● Material for this task
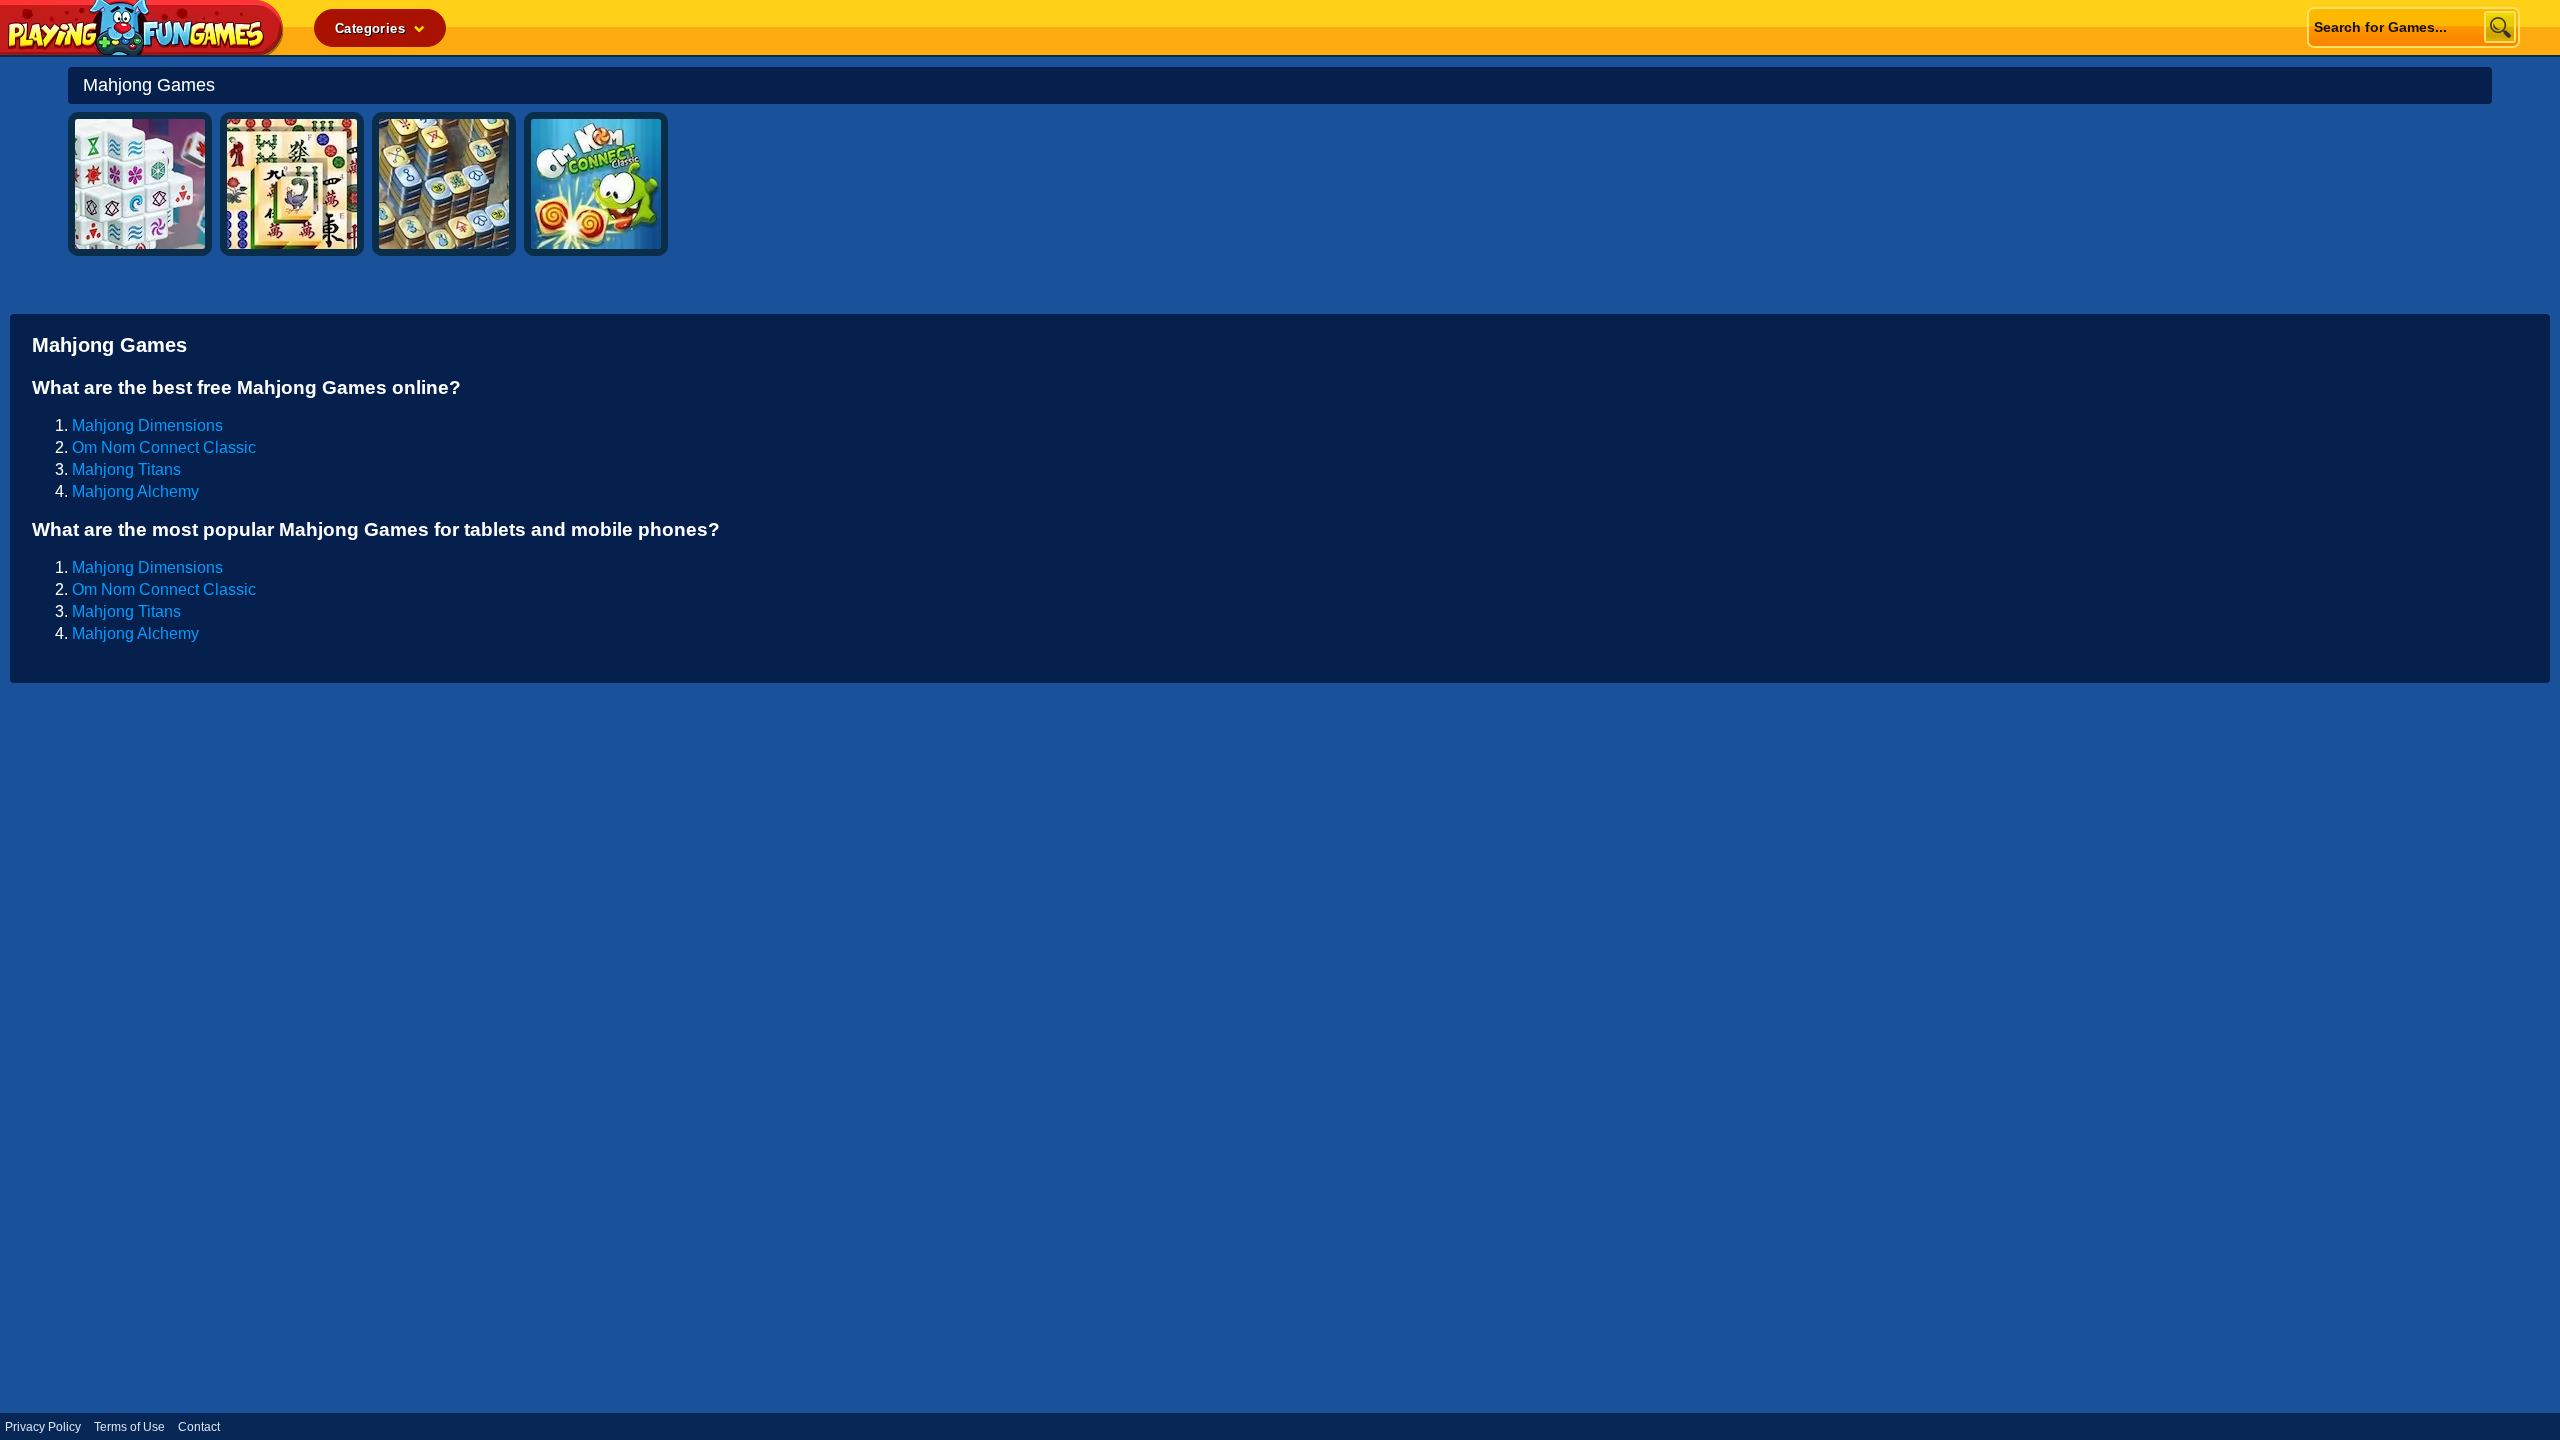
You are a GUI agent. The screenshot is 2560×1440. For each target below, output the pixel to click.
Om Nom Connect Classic (164, 447)
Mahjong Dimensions (147, 425)
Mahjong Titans (126, 469)
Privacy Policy (43, 1427)
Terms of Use (129, 1427)
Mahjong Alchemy (135, 491)
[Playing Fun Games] (142, 49)
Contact (199, 1427)
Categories (372, 28)
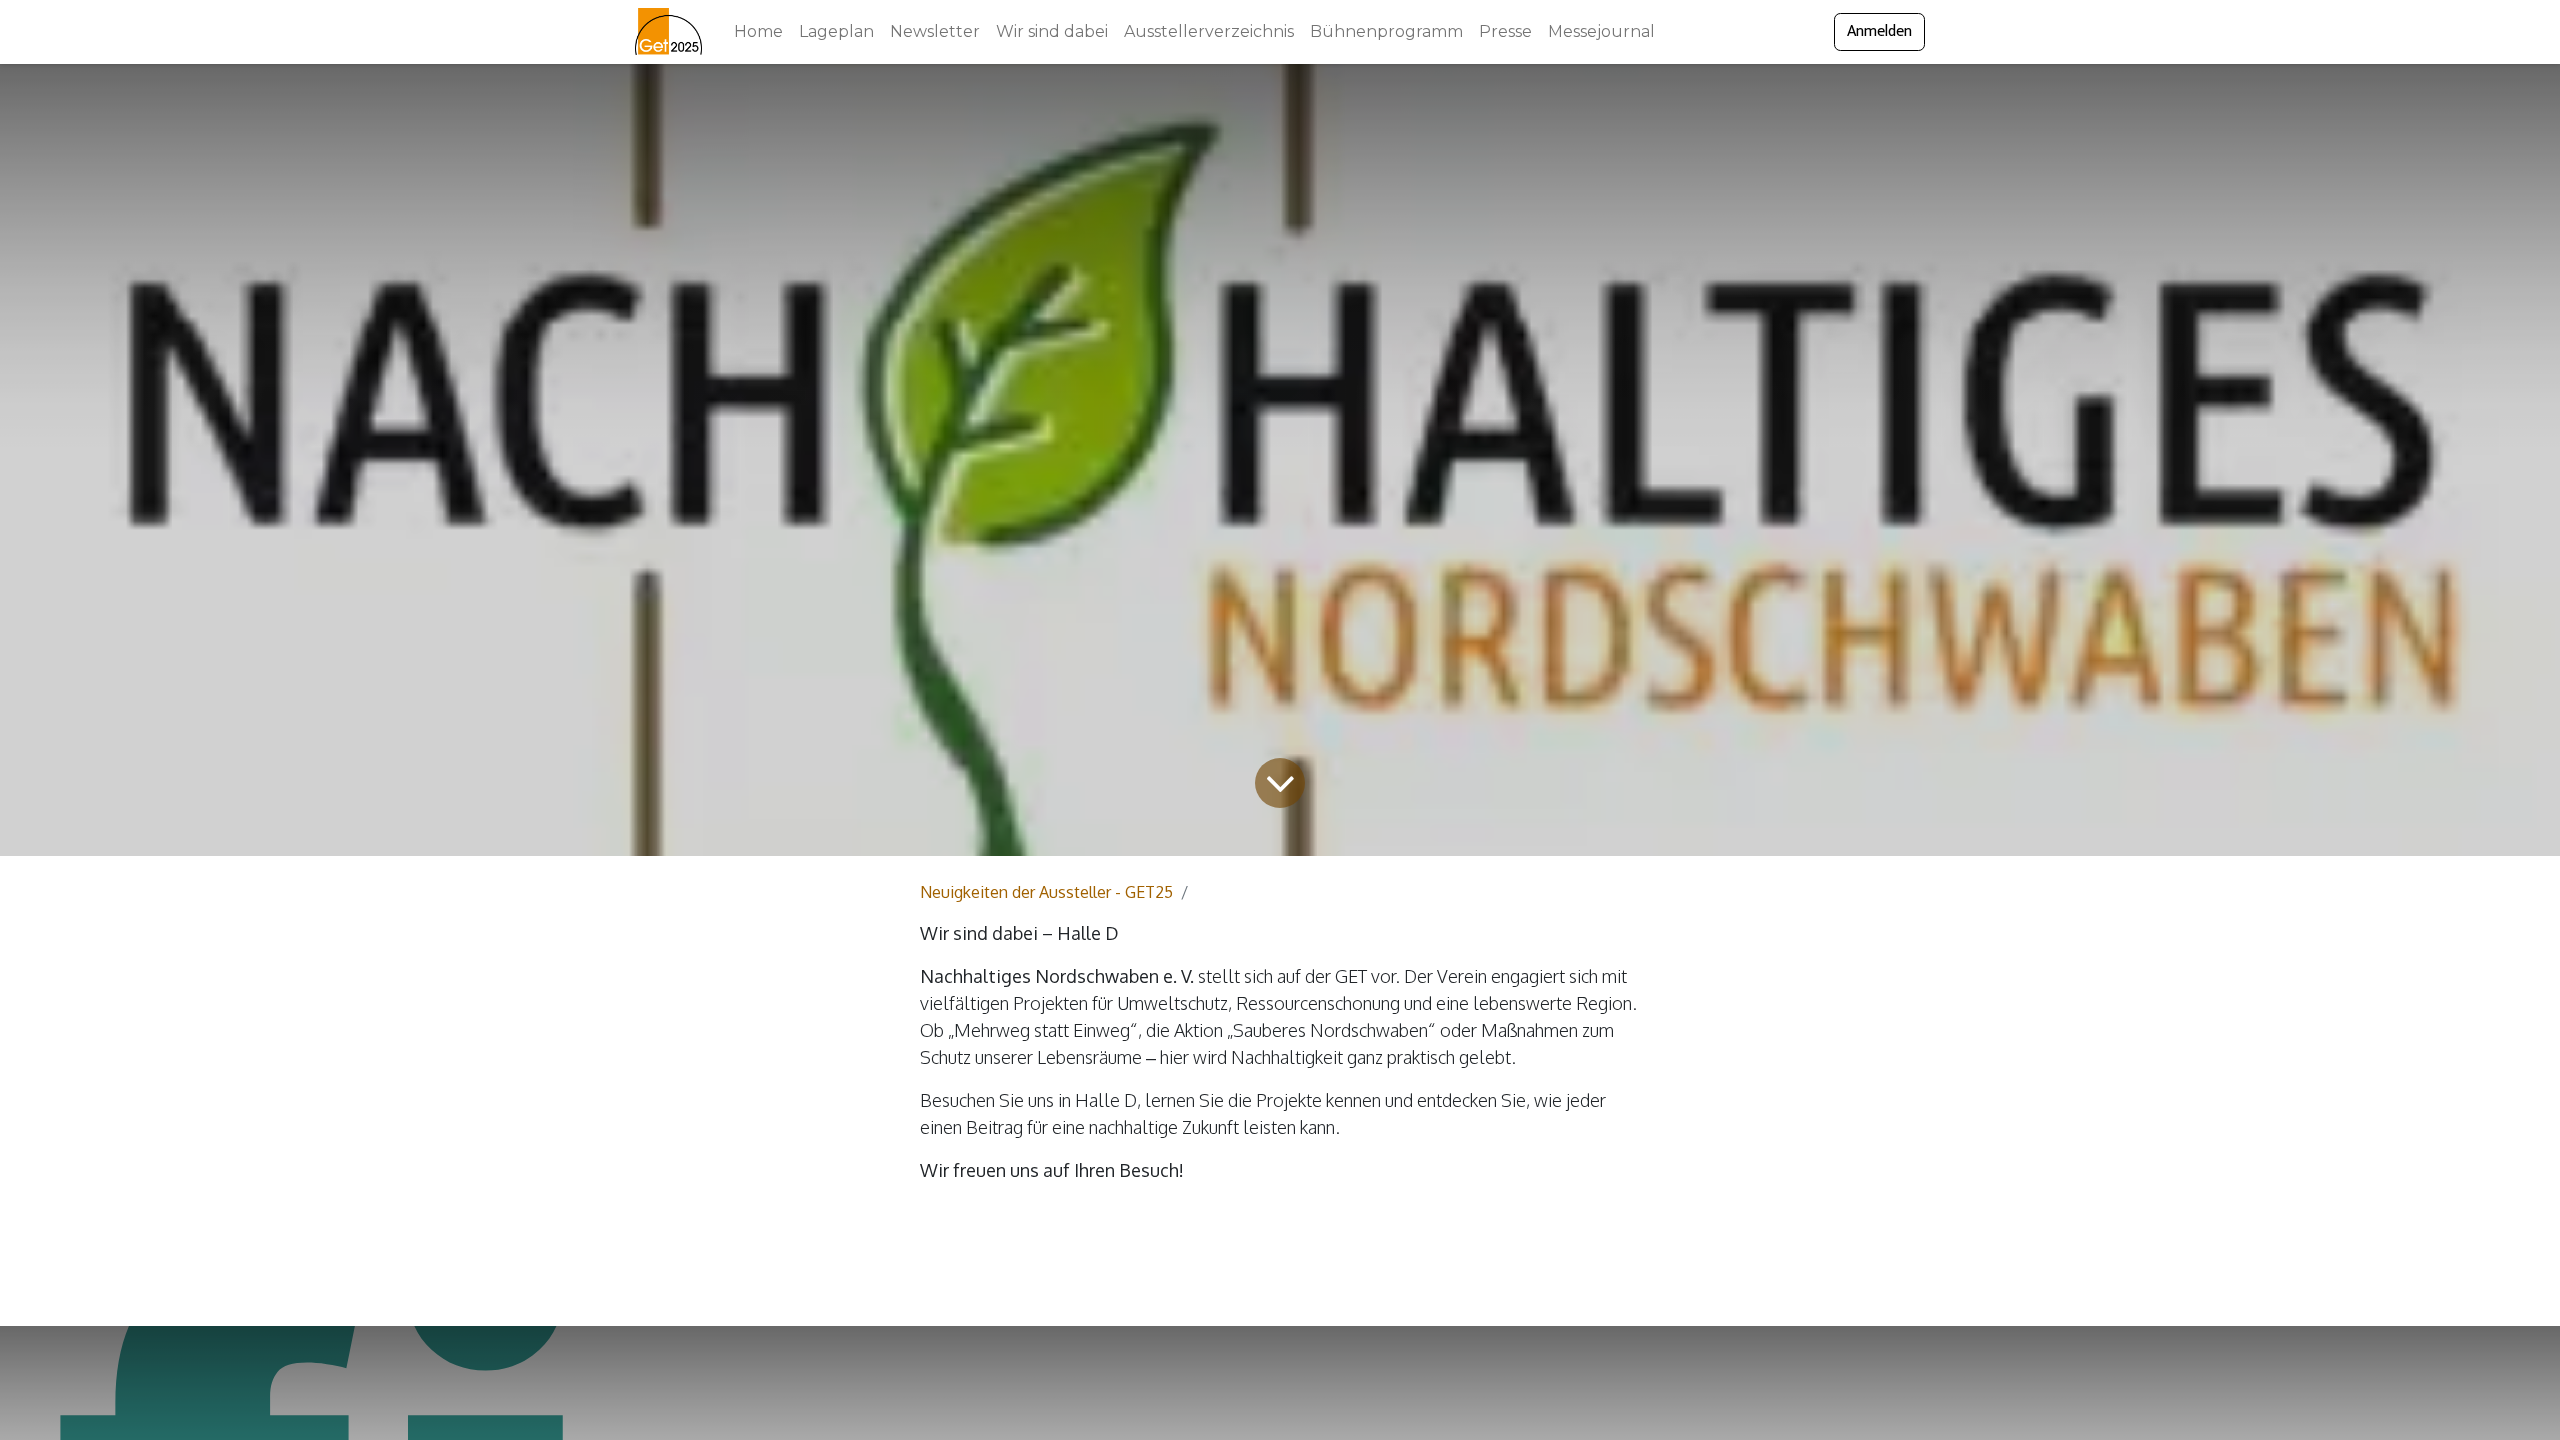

● Problem to work on
Output the entries verbatim but drop the images.

● Response box
You are a GUI agent. The screenshot is 2560×1440. For each target below, output the pixel to click.
Om Nom Connect Classic (164, 447)
Mahjong Dimensions (147, 425)
Mahjong Titans (126, 469)
Privacy Policy (43, 1427)
Terms of Use (129, 1427)
Mahjong Alchemy (135, 491)
[Playing Fun Games] (142, 49)
Contact (199, 1427)
Categories (372, 28)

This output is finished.